This made me wonder: what does the flag stand for and what is the real purpose of the pledge of allegiance? Americans will frequently say freedom, but it’s much more complex than that.

Our flag symbolizes our country and the principles it was founded upon. Therefore, in honoring it, we are showing our gratitude towards these liberties. In Kaepernick’s case, he feels that our country has infringed upon these liberties, refusing to stand for something that is oppressing his race. Our flag, the pledge, and the national anthem have evolved to include our brave soldiers’ sacrifices. Senior Ryan Blankenship said, “We stand for the pledge because it represents not only our freedom, but the people who sacrifice their life everyday for this country.”

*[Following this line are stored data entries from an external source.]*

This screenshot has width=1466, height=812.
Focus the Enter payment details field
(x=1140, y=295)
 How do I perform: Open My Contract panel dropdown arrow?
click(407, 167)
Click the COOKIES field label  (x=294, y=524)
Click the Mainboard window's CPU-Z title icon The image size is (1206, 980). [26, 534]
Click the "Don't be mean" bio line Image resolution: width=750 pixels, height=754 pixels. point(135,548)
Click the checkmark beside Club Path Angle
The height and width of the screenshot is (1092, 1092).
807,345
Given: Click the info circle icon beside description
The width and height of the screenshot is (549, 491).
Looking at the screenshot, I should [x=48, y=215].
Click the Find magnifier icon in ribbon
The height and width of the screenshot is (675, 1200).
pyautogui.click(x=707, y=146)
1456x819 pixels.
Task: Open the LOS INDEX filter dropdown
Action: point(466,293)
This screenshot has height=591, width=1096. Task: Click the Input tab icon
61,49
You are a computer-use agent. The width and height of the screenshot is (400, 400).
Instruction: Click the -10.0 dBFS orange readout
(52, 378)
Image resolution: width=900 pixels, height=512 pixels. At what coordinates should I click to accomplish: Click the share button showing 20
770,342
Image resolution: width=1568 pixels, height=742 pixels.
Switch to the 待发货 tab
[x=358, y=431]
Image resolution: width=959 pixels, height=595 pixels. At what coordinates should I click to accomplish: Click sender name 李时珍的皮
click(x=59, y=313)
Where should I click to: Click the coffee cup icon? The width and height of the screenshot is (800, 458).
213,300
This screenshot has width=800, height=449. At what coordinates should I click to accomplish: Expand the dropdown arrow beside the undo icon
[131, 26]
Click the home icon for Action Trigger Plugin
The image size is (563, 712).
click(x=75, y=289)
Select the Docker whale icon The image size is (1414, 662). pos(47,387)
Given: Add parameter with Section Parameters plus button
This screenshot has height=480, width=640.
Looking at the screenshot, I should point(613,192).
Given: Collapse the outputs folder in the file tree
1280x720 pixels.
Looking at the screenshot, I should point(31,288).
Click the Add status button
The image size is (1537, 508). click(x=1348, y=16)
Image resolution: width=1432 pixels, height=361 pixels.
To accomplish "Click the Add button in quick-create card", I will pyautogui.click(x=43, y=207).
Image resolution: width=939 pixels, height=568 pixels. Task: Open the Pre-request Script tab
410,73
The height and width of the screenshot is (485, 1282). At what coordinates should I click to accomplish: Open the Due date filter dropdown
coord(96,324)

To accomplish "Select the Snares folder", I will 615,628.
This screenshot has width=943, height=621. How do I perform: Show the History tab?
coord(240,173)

As a result, many angry Americans are claiming Kaepernick should respect the veterans. Senior Saahir Mukherjee explained, “While it can be said Kaepernick is disrespecting our troops and our country, one can argue that he is practicing his constitutional right of freedom of speech, honoring what our soldiers are protecting”. In response to the protest of the quarterback’s actions, many veterans started trending “#VeteransForKeapernick,” agreeing that he is displaying American values at their finest.

With regards to our school, we are legally required to have the pledge recited each morning, but students are not required to participate. This is to instill the principles of patriotism in children across the country.

Ultimately, Kaepernick has a viable reason to protest and is simply practicing one of his constitutional rights. He is not seated in spite of all soldier, all police officers, or all Americans. He is seated because he has observed a problem in society and wishes to make a change. Peaceful protest that voices frustration over corruption isn’t a bad thing; in fact, it’s what distinguishes America from other countries that don’t give their citizens any freedom.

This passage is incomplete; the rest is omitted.